Se as razões para o estado actual da economia são múltiplas e intrincadas, não encontrando neste texto espaço para uma análise aprofundada, as suas consequências são já visíveis por todo o lado e particularmente apreensíveis na esfera da construção e das áreas de comércio associadas; não podendo, portanto, ficar fora de uma reflexão rigorosa sobre as condições que determinam a nossa prática.
Por um lado, a escassez de matérias primas e a inflação dos preços colocou a nu anos de desinvestimento, desmantelamento e deslocalização do aparelho produtivo nacional para outras partes do mundo, sujeitando a indústria nacional a uma importante dependência da importação e, portanto, não só do funcionamento dessas outras economias, como da sua capacidade logística: sujeita a acordos e desacordos, sanções e embargos e, sobretudo, aos custos do combustível necessário para transportar todas essas mercadorias.
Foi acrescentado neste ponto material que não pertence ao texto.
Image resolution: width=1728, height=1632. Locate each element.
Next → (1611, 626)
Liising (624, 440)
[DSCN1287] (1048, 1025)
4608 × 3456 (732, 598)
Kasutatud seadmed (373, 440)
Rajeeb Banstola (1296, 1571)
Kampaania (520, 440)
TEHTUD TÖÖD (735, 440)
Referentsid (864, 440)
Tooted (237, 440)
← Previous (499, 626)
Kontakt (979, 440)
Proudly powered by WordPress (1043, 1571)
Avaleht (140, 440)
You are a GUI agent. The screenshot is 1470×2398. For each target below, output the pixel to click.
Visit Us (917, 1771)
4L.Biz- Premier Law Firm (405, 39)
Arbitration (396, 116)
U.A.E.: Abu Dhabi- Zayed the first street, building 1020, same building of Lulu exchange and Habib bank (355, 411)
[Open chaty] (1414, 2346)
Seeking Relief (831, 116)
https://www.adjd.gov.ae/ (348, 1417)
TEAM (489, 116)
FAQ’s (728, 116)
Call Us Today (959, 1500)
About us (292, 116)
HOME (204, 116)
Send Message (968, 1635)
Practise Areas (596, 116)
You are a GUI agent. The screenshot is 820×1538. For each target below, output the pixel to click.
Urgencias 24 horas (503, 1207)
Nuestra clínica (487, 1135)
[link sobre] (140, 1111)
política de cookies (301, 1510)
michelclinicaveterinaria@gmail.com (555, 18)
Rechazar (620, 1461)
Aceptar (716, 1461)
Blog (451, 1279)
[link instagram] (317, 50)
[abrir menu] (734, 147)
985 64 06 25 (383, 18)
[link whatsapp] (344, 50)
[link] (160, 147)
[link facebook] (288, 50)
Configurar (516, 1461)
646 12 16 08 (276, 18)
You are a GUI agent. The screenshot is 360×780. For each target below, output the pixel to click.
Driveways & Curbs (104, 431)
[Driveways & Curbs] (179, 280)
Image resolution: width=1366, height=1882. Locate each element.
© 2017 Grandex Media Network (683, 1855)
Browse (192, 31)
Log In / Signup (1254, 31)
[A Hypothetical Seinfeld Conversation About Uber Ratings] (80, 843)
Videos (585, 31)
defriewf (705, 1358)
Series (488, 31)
Ao mesmo tempo, tornou-se claro que uma catástrofe ‘natural’, um navio encalhado no Suez ou uma quebra na exportação dos países que extraem e transformam essas matérias-primas, são capazes de pôr em causa, uma vez combinadas, até o inventário de uma máquina afinada e aparentemente infalível como a IKEA.
Por outro lado, e em paralelo com esse desmantelamento, a escassez de mão-de-obra operária, significativa na indústria da construção, veio demonstrar as consequências inevitáveis de décadas de desvalorização do trabalho e de emigração forçada: provocada pela precariedade dos vínculos e das condições laborais, pelos baixos salários ou pela desvalorização simbólica de certas profissões em detrimento de outras, fruto de um mundo em que a divisão entre trabalho intelectual e manual é tão vincada. Por tudo isto, e porque o projecto passou para a obra, onde com o pedreiro ou com o carpinteiro as discussões balançam entre o detalhe e a geopolítica para que seja possível construir um espaço digno, a questão que se coloca passa a ser a seguinte: onde fica a arquitectura – como prática e como disciplina – no meio de tudo isto?